━━ SUPPLIED ENTRIES
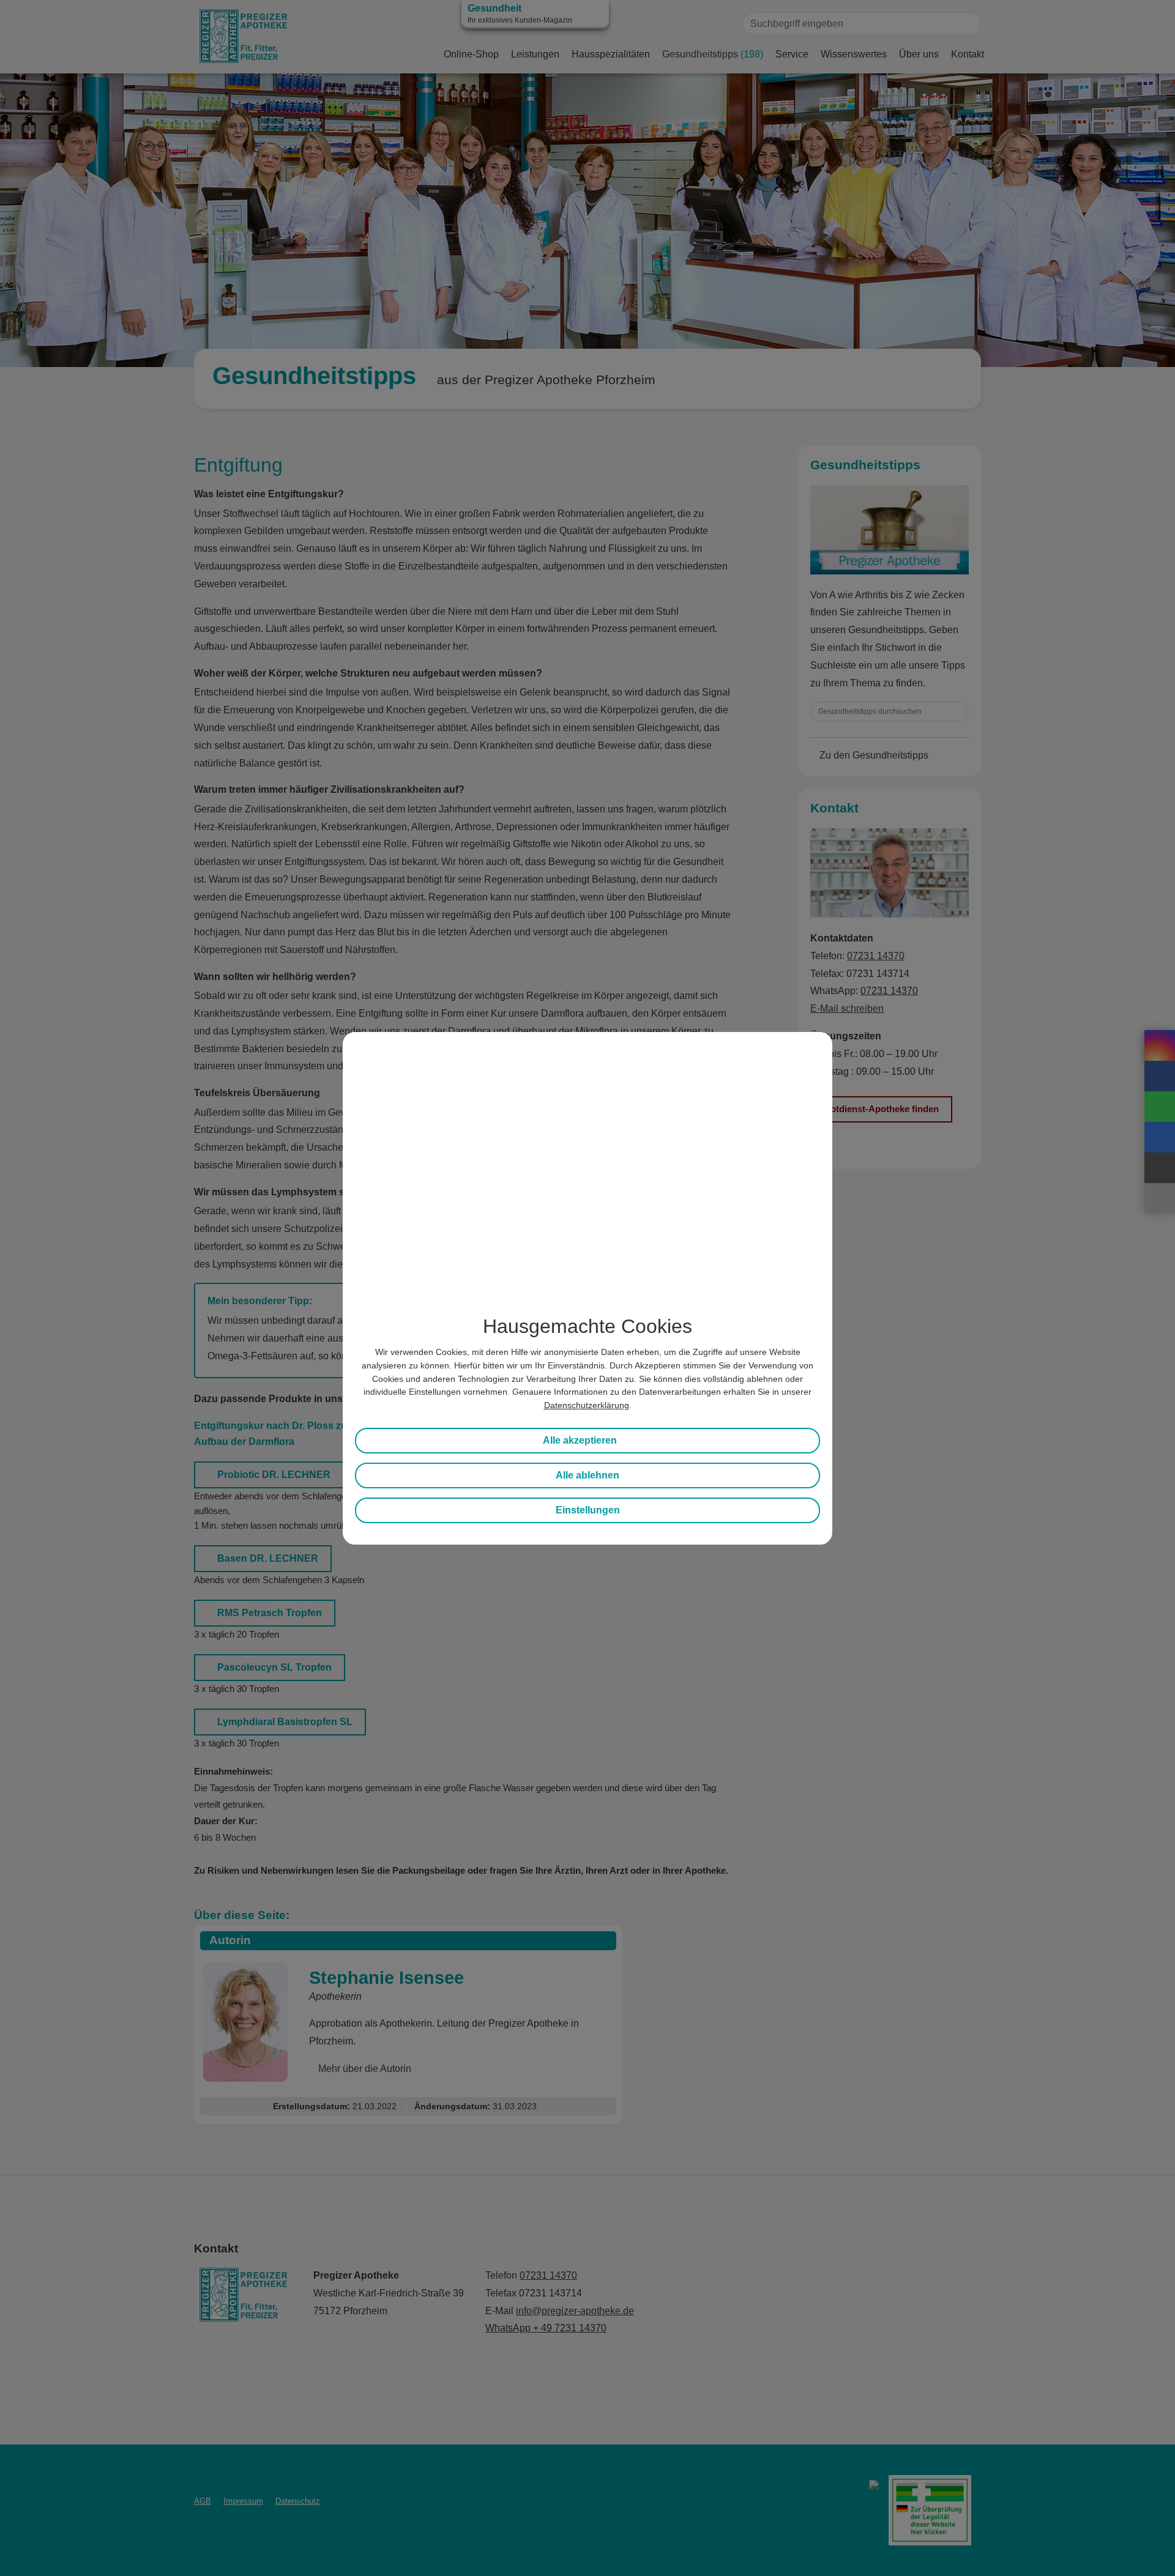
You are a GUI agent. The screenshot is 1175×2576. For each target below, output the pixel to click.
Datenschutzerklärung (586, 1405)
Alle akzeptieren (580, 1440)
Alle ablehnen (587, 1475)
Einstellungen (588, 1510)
━━━━
━━ SUPPLIED ENTRIES
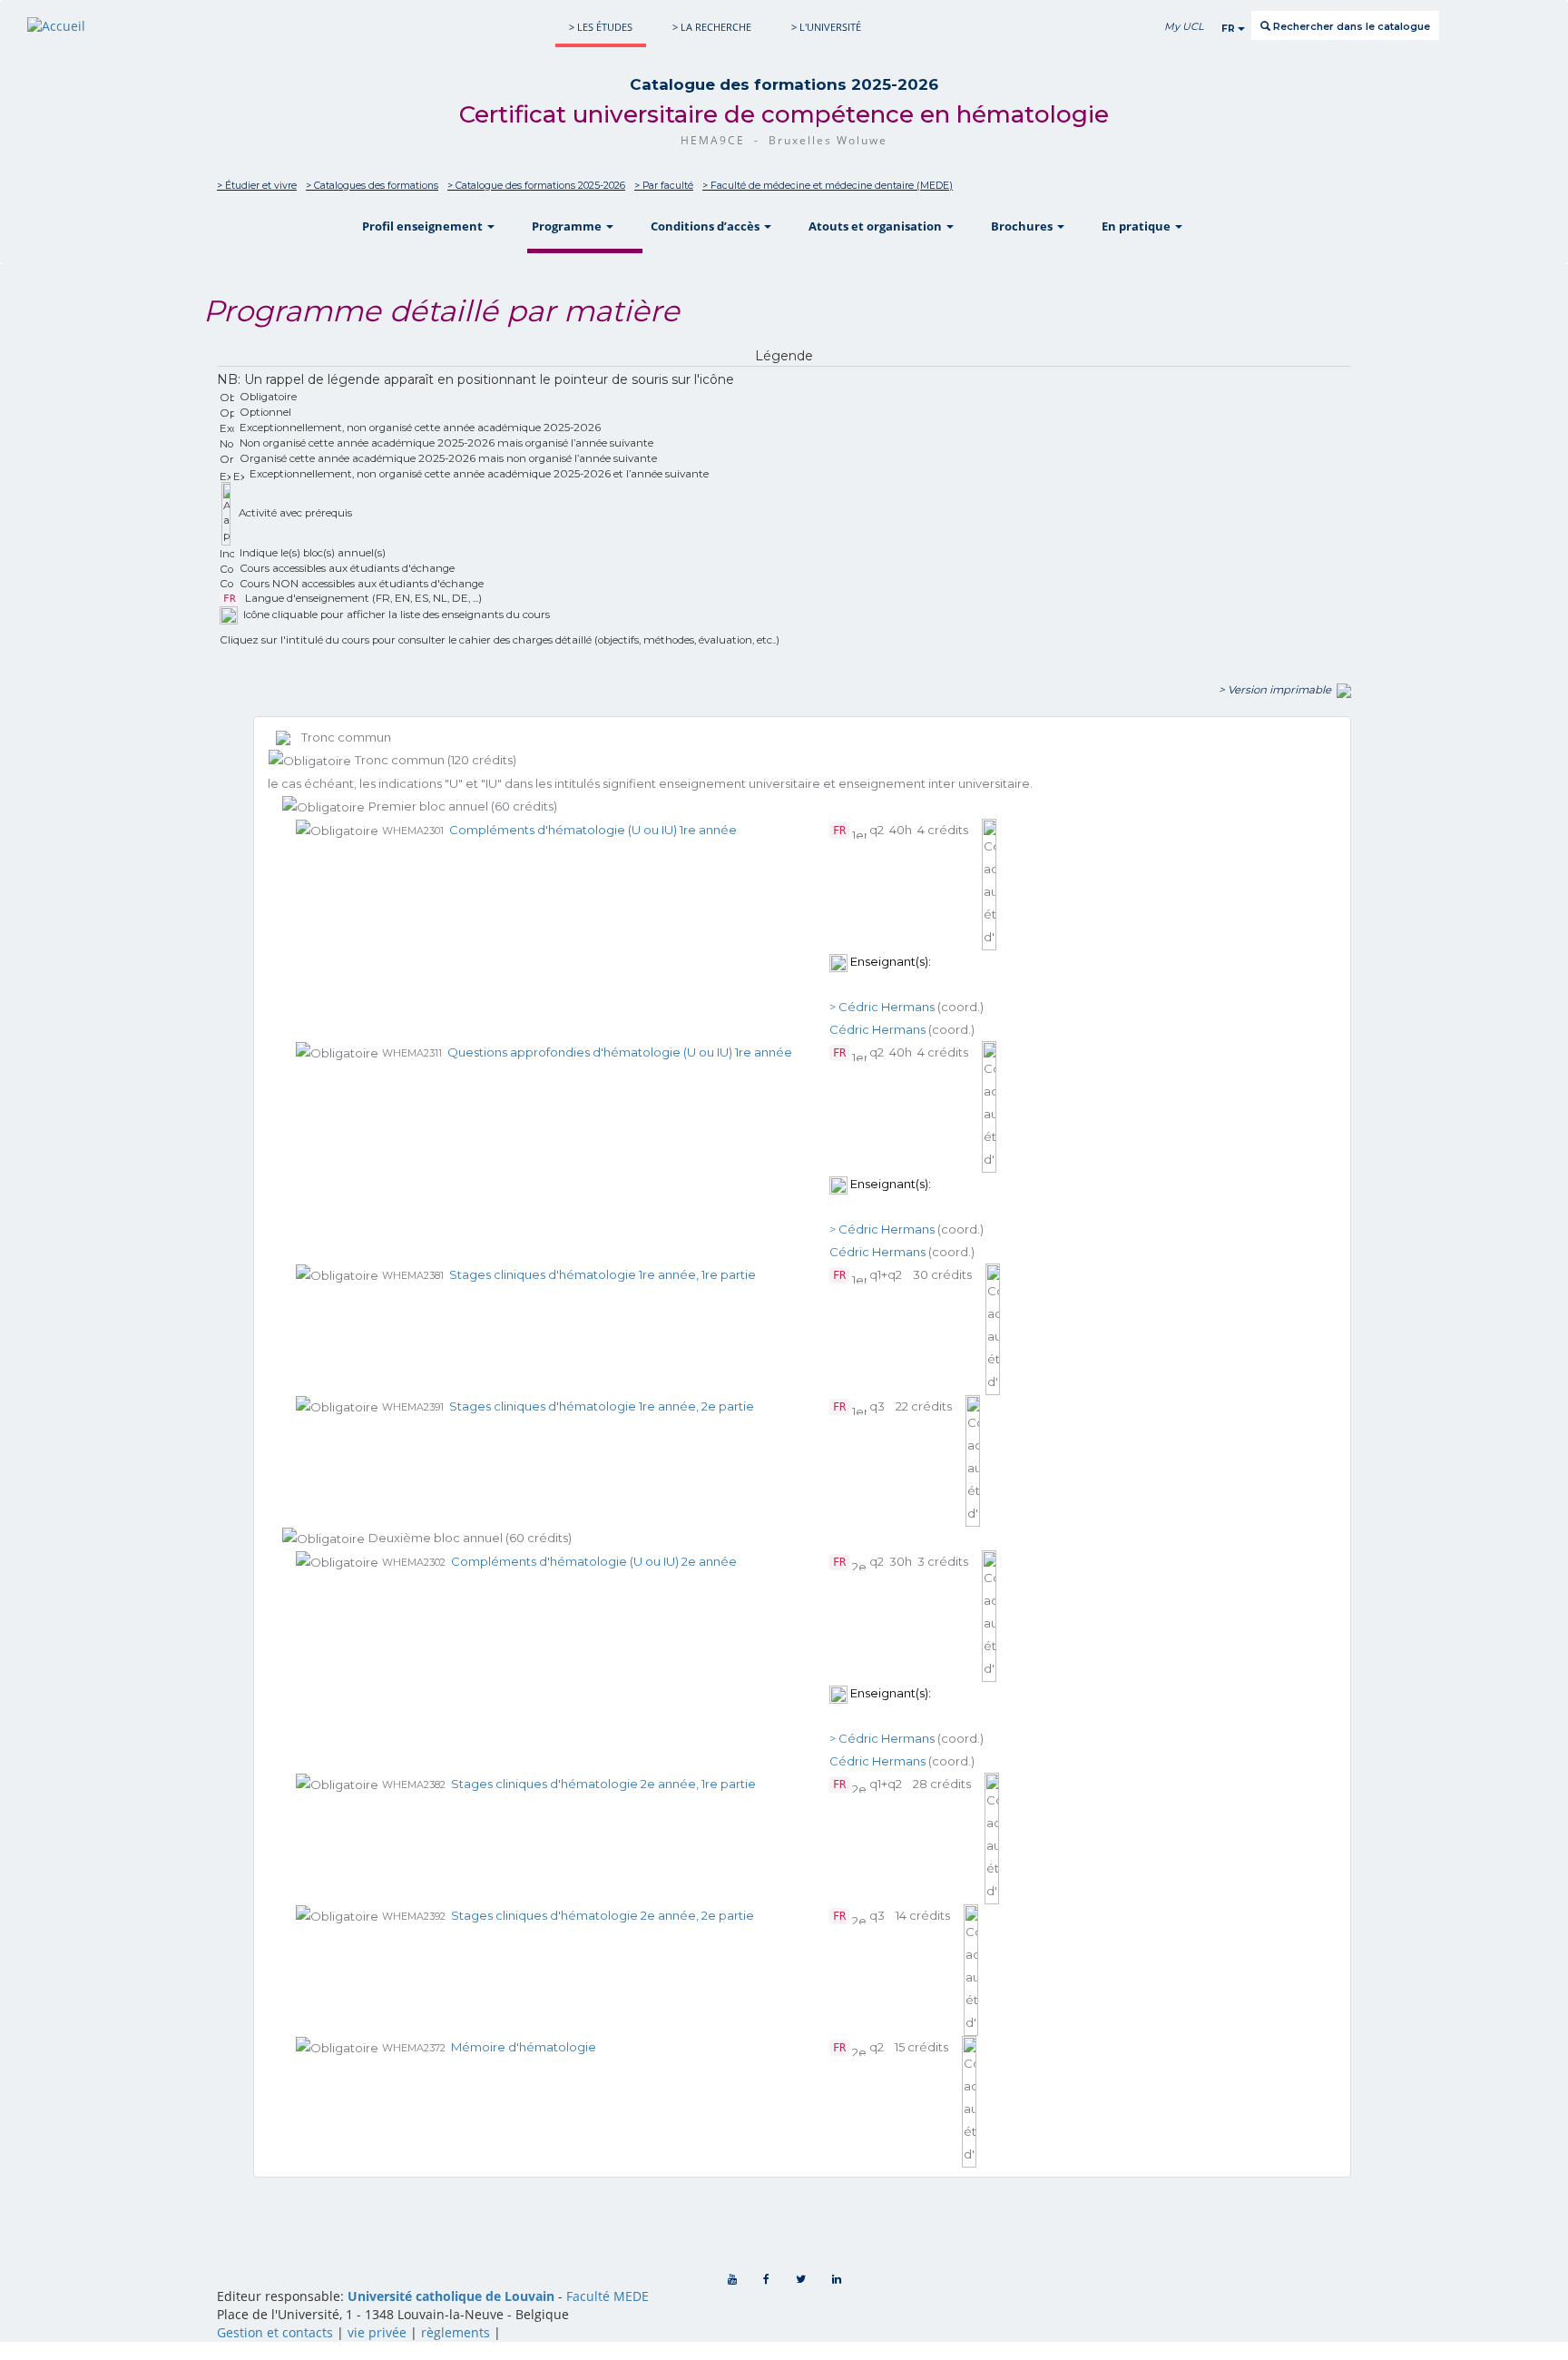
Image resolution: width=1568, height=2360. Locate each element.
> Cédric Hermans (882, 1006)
━━━━
### REQUIRED WORK
Your task is to transcribe, with no changes, only the lines of the listing above that lie between the line holding "Image resolution: width=1568, height=2360." and the line holding "Hermans (882, 1006)", inclusive.

### FINISHED TASK
Image resolution: width=1568, height=2360. Locate each element.
> Cédric Hermans (882, 1006)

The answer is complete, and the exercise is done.